The novelist Eve La Salle Caram and I did some catching up over lunch at  El Caserio's in Silver Lake. I thought I'd share the beginning of one of her novels, Wintershine, which portrays the early childhood of Beatrice Merrill in the foothills of the Ozarks. 

One day I will detach from the cord that connects me to my mother's voice, to all the voices and all the pictures, even from the steaming green that in summer makes me ache so; and in other seasons from the shimmering ground. "It was a cold spring when you were born," I can hear Lou saying. "I wore a coat to the hospital."

My mother often spoke of danger, of treacherous forces at work in nature; the 1914 cyclone which took her up in a whirlwind and killed the dogs she kept hidden in the basement when it came down, then two decades later the agonies of my birth and of caring for me without a husband or money; and then, after leaving me with grandparents in Arkansas, the hazards of teaching music in the schools of a crude South Texas coastal refinery town, of walking its dusty or muddy streets, and while working in flimsy frame buildings, of braving the hurricanes that often hit the coast.

"Yes, a cold spring." I hear her voice, see her rocking me in a brown wicker chair on the screened in porch of the two-room, tin-roofed shack we called The Little Green House, the Arkansas camp house my grandfather built for Lou after my father went away so she could have a place of her own.
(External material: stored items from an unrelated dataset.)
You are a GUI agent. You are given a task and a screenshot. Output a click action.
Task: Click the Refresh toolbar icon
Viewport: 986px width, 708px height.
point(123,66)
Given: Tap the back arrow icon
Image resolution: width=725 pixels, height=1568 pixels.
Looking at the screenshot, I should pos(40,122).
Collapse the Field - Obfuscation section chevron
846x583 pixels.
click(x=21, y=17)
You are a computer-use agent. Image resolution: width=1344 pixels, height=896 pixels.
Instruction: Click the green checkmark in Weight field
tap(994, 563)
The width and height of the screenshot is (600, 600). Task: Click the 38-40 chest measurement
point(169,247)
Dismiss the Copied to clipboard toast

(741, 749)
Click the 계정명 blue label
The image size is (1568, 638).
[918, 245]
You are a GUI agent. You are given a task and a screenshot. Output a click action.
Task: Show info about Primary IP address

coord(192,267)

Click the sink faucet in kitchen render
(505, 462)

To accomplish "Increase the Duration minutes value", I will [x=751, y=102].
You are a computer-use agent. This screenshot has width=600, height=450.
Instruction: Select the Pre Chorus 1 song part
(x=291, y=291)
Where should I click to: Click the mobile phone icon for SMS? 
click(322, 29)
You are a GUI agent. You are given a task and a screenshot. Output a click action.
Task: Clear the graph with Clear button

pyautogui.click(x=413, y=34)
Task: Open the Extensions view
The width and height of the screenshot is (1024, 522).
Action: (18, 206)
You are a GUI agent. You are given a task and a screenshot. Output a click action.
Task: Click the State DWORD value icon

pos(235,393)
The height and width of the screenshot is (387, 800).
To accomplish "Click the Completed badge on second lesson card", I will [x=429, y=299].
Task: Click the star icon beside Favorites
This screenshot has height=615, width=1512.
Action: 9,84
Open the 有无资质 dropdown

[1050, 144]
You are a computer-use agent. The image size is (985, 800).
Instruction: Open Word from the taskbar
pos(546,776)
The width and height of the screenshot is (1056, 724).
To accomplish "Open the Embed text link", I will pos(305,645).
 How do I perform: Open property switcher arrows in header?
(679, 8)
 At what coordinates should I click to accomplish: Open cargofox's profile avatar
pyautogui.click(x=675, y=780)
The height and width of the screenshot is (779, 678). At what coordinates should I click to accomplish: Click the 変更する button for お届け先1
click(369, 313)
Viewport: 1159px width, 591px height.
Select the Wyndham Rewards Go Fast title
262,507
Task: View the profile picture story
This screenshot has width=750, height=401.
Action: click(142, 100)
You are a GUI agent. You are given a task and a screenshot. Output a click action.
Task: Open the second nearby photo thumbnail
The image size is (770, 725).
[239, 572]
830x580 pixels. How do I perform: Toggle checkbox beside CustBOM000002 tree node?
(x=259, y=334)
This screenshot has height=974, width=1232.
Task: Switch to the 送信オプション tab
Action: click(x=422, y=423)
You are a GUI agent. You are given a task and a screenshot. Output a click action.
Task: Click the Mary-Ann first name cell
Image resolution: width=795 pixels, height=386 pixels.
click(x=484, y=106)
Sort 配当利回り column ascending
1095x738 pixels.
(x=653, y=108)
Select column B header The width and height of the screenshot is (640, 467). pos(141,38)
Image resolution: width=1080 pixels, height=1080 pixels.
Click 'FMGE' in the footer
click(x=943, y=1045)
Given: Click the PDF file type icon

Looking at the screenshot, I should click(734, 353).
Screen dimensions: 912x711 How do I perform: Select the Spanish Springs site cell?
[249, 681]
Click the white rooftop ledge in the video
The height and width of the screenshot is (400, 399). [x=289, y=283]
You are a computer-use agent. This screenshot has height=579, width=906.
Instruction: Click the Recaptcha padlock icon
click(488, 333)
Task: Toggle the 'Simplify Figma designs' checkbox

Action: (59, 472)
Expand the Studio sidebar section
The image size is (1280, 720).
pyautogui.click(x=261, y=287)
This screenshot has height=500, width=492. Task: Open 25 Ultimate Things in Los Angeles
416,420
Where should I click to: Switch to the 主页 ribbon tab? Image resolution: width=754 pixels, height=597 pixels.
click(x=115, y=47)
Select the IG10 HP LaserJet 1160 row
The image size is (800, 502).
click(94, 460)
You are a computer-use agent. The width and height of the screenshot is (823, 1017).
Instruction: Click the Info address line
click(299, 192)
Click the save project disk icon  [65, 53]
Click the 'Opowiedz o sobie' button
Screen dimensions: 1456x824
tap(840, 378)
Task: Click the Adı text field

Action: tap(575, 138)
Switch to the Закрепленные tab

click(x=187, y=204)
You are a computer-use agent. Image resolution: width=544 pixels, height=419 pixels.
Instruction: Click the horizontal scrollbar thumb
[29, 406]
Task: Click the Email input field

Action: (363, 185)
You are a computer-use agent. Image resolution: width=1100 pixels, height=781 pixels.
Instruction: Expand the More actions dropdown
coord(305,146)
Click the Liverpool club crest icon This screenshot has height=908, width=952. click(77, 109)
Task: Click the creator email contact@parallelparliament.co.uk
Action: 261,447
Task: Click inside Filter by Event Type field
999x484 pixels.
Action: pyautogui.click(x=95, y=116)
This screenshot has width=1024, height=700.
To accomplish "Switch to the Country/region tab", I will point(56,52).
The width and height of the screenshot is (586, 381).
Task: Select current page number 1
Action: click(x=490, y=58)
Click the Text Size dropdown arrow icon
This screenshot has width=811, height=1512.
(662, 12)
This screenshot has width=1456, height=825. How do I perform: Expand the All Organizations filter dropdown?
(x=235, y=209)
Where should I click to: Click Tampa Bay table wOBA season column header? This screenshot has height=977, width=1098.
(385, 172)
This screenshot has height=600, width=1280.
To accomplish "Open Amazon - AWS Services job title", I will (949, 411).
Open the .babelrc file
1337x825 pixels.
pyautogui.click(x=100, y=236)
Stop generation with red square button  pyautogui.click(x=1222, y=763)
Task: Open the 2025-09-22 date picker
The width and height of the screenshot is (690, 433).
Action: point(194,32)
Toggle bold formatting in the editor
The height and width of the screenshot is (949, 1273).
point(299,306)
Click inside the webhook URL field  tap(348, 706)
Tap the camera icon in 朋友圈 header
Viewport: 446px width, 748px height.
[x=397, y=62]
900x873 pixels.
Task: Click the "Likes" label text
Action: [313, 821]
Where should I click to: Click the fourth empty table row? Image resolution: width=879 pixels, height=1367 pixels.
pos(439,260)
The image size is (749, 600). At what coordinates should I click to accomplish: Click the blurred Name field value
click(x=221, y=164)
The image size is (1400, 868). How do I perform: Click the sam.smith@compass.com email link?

Lou wears a heavy sweater which scratches my cheek when I press my face against it. She has wrapped me in blankets on this chilly day in March or April and outside a fierce wind is blowing. 

"Yes, like this one, a cold spring. I wore a heavy coat to the hospital. I stayed there ten day or maybe it was two weeks. I wore the same coat home. Just like this one, it was one of those cold springs that never got any better. 

But I stayed out a lot, had to take the air. They said when I was a girl and had a breakdown I would have died without the air. Daddy, your granddaddy, took me all the way to New Mexico and kept me out of doors. We made flower boxes."

~end of excerpt from Wintershine by Eve La Salle Caram~

Here's information about Eve: 
Eve La Salle Caram is the author of five novels, those in her new book TRIO, A CORPUS CHRISTI TRILOGY and the interconnected duo of THE BLUE GEOGRAPHY and WINTERSHINE. She is also the editor of PALM READINGS, STORIES FROM SOUTHERN CALIFORNIA, a multicultural anthology of stories by Southern California women. She is presently working on fiction inspired by her recent trips to Italy. A collection of stories, EIGHT, as well as a novel written in her youth, RUSHES FROM GIRLHOOD, are also forthcoming.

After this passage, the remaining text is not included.